Ferie zimowe dla całego województwa pomorskiego potrwają od 16 do 29 stycznia - w tym samym czasie zimową przerwę wypoczynkową mają jeszcze cztery inne regiony: Łódzkie, Śląskie, Lubelskie i Podkarpackie. Pozostałe regiony mają ferie w następnych tygodniach.
Dużo dobrego dla uczniów
W samym Gdańsku ferie to czas wolny dla 66 tys. uczniów z publicznych placówek oświatowych i 10 tys. z niepublicznych.
Miasto Gdańsk jak co roku przygotowało z tej okazji bezpłatne półkolonie w szkołach dla blisko 4500 dzieci. Odbędą się w aż 53 placówkach w 28 dzielnicach i obejmą zajęcia sportowe, plastyczne, teatralne i wiele innych. Co ważne, możliwość uczestnictwa w zajęciach mają wszystkie dzieci, nawet te, które nie uczęszczają do danej szkoły. Tygodniowe turnusy trwać będą minimum 8 godzin dziennie. Niemal wszystkie miejsca są już zajęte, ale warto jeszcze dopytać, bowiem możliwe jest że niektóre dzieci zachorują lub nie przyjdą z innych powodów.
Ponadto Gdańsk przygotował liczne atrakcje i zajęcia edukacyjne w instytucjach kultury i ośrodkach sportowych.
Wszystkie potrzebne informacje można znaleźć:
Ferie w mieście. Sprawdź, jakie atrakcje są jeszcze dostępne w instytucjach kultury i szkołach
Pływanie, nurkowanie, tenis, rugby, badminton, judo, piłka nożna, czyli ferie na sportowo
Nauczyciele wciąż w niepewności
W czasie ferii rozstrzygnie się, jak gdańskie szkolnictwo będzie wyglądało od 1 września 2017 r. To skutek likwidacji gimnazjów przez rząd premier Beaty Szydło - i wiążących się z tym zmian w całym systemie oświaty.
W czwartek 19 stycznia ma ogłoszona nowa sieć szkół - dopasowana do przepisów wykonawczych wprowadzonych przez rząd Prawa i Sprawiedliwości, podpisanych przez prezydenta RP, Andrzeja Dudę. Zmiany wprowadzane są na poziomie centralnym, ale już samo wykonanie spada na samorządy. Nowa sieć gdańskich szkół opracowywana jest przez Wydział Rozwoju Społecznego Urzędu Miejskiego w Gdańsku.

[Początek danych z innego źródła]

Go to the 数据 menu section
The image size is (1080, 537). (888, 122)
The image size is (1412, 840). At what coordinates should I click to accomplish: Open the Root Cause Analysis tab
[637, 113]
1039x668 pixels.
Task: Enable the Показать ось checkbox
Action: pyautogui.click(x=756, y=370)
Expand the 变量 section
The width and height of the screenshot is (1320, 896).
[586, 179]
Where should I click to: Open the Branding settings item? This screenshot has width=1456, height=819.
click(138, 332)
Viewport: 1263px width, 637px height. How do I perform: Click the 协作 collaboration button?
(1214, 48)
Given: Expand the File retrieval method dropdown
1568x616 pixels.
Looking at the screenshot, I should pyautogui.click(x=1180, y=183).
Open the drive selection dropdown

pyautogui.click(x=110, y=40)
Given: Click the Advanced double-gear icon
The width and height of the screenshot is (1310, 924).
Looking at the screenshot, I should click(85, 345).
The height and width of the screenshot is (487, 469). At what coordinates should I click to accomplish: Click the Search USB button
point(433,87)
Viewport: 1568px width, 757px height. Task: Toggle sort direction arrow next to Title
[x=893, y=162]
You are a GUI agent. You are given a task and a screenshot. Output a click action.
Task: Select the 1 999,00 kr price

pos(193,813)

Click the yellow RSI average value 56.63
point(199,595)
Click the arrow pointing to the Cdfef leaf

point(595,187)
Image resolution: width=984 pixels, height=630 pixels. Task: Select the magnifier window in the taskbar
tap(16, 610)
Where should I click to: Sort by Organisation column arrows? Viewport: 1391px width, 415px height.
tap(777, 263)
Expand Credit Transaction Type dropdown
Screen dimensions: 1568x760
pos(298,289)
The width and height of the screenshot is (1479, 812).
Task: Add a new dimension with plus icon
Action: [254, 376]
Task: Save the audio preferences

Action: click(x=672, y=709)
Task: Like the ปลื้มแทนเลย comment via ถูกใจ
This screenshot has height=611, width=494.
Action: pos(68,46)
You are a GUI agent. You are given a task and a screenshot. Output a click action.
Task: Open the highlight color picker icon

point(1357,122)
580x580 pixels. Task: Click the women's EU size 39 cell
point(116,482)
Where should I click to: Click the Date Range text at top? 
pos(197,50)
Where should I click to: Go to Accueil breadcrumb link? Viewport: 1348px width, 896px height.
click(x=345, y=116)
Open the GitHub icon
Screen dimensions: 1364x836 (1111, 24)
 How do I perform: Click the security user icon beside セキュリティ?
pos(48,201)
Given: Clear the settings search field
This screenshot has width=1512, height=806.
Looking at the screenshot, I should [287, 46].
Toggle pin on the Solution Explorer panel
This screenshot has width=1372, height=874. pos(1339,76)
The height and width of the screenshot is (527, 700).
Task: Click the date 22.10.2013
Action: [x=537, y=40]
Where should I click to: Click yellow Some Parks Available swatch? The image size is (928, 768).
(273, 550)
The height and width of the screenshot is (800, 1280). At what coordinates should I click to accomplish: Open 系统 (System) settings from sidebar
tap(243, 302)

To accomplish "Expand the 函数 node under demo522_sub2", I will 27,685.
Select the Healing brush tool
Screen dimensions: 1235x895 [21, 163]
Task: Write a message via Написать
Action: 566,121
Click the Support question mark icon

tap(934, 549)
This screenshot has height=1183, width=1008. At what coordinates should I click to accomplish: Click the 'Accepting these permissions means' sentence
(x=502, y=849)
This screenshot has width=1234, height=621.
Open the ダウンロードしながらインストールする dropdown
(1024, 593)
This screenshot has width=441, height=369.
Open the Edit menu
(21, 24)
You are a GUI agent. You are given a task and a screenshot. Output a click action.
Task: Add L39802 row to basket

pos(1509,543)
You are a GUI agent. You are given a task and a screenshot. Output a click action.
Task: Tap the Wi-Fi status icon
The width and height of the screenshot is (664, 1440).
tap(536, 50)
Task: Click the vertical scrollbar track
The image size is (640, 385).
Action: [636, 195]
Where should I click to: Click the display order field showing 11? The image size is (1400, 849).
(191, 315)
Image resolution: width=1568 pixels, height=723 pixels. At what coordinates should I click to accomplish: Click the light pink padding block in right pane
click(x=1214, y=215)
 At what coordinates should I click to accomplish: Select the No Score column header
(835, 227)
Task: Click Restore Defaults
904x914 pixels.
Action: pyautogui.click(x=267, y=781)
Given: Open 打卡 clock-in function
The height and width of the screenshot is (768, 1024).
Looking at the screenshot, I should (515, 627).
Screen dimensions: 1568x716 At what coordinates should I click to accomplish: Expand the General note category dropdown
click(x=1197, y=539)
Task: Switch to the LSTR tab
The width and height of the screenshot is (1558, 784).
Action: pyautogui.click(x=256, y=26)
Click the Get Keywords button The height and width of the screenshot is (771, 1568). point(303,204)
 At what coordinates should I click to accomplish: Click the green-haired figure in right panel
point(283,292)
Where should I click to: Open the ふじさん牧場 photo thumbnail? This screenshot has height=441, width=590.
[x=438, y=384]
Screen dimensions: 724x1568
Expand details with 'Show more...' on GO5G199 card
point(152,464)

Odpowiedzialny za oświatę wiceprezydent Gdańska Piotr Kowalczuk wielokrotnie podkreślał, że forsowanie przez rząd likwidacji gimnazjów i związanych z tym zmian w całym systemie oświaty, uważa za poważny błąd, który niekorzystnie odbije się na życiu nauczycieli, uczniów i rodziców.
- Gdybyśmy mieli wprowadzić precyzyjnie to, co przygotował rząd, pracę w Gdańsku musiało by stracić 500 z 6 i pół tysiąca nauczycieli, a do tego jeszcze sto osób zatrudnionych w administracji - mówi wiceprezydent Kowalczuk. - Stajemy na rzęsach, żeby te liczby były znacząco niższe. Kuratorzy i niektórzy politycy PiS zapewniają, że nikt nie straci pracy, a nawet zatrudnienie wzrośnie. To niestety nie jest tak, jak im się wydaje. Z tym problemem borykają się obecnie samorządy w całym kraju.
W czwartek, 12 stycznia, blisko 200 dyrektorów gdańskich placówek oświatowych spotkało się w auli I Liceum Ogólnokształcącego w Gdańsku z Moniką Kończyk - pomorskim kuratorem oświaty. Pani kurator przez blisko godzinę przedstawiała założenia dla całego województwa pomorskiego. Dla samego Gdańska - nic. Potem Monika Kończyk odpowiadała na pytania z sali - z reguły w sposób ogólnikowy. Pomorska kurator też uważa, że z wprowadzanych zmian w oświacie wynikną same dobre rzeczy. Zdaniem Moniki Kończyk, liczba szkół zmaleje, ale jednocześnie nikt z nauczycieli nie straci pracy.
- Zachęcam do kontaktowania się z kuratorium, wszystko wyjaśnimy - zapewniła pani kurator, i pojechała na następne spotkanie, z rodzicami uczniów, do AWFiS.
- Cóż, nie pozostaje mi nic innego, jak wziąć tę całą sytuację na klatę - spuentował spotkanie wiceprezydent Kowalczuk. - A klatę mam dużą, więc damy radę.